Excerpt provided

● ● ● ●

6 October 2014
Scientists turn Hurricane Sandy destruction into future readiness
Posted by kwheeling
By Kate Wheeling
As Hurricane Sandy barreled toward the East Coast in late October 2012, a laser-equipped airplane took to the skies above New Jersey to measure ground elevation along the state’s coast. The United States Geological Survey (USGS), which deployed the plane, has used lasers to make detailed maps of ground height for more than a decade, and Sandy was a unique opportunity to see how a storm could influence coastal landscapes.
As the hurricane waned, the same plane took off again, covering the same flight path from before the storm. But its lasers showed that the ground below had changed. Nearly every beach surveyed had lost sand, but all of them had changed substantially. The starkest change observed took place at Seaside Heights, New Jersey, where a large portion of a pier disappeared into the storm swell, turning the town’s roller coaster into an off-shore attraction – and an icon of the storm’s might.
This December, USGS will release a beta version of interactive computer models created from data collected by that laser-equipped plane—known as the second generation Experimental Advanced Airborne Research Lidar (EAARL-B)—and other equipment that mapped and monitored the New Jersey coast. The online portal will allow anyone to look at storm intensities and directions, evaluate wave attack scenarios and coastal vulnerabilities, and anticipate the impacts to landscapes ahead of time, said Neil Ganju, a USGS research oceanographer, at a 19 September congressional briefing on the Department of the Interior’s response to Hurricane Sandy.
“What we do with those maps and measurements is synthesize them together to build models,” Ganju told the briefing audience, which included several members of the Congressional Research Service, conservation societies such as the American Littoral Society, and the press. “Landscape changes have a fundamental impact on human infrastructure and natural habitat,” he noted, and such models could “help land managers make decisions about which land areas are most vulnerable.”

● ● ● ●

Task brief
Can you reproduce the part of the Hurricane Sandy article above that starts with "As the hurricane" and goes on through "the storm’s might."?

Material

● ● ● ●

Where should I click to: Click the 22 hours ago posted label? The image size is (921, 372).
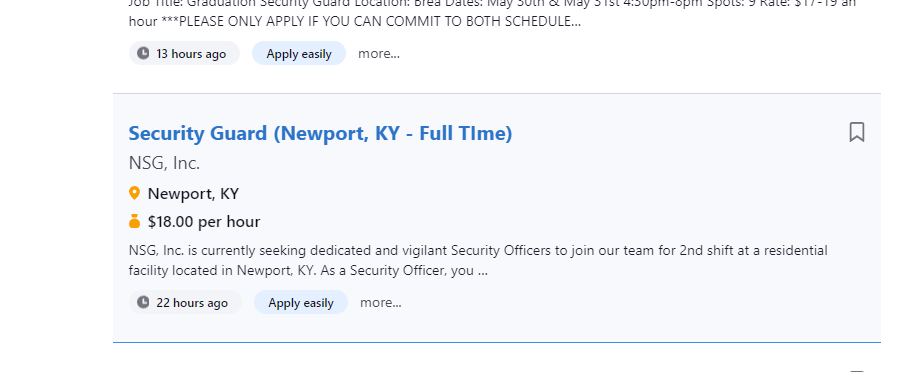[191, 303]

● ● ● ●

Solved exercise
As the hurricane waned, the same plane took off again, covering the same flight path from before the storm. But its lasers showed that the ground below had changed. Nearly every beach surveyed had lost sand, but all of them had changed substantially. The starkest change observed took place at Seaside Heights, New Jersey, where a large portion of a pier disappeared into the storm swell, turning the town’s roller coaster into an off-shore attraction – and an icon of the storm’s might.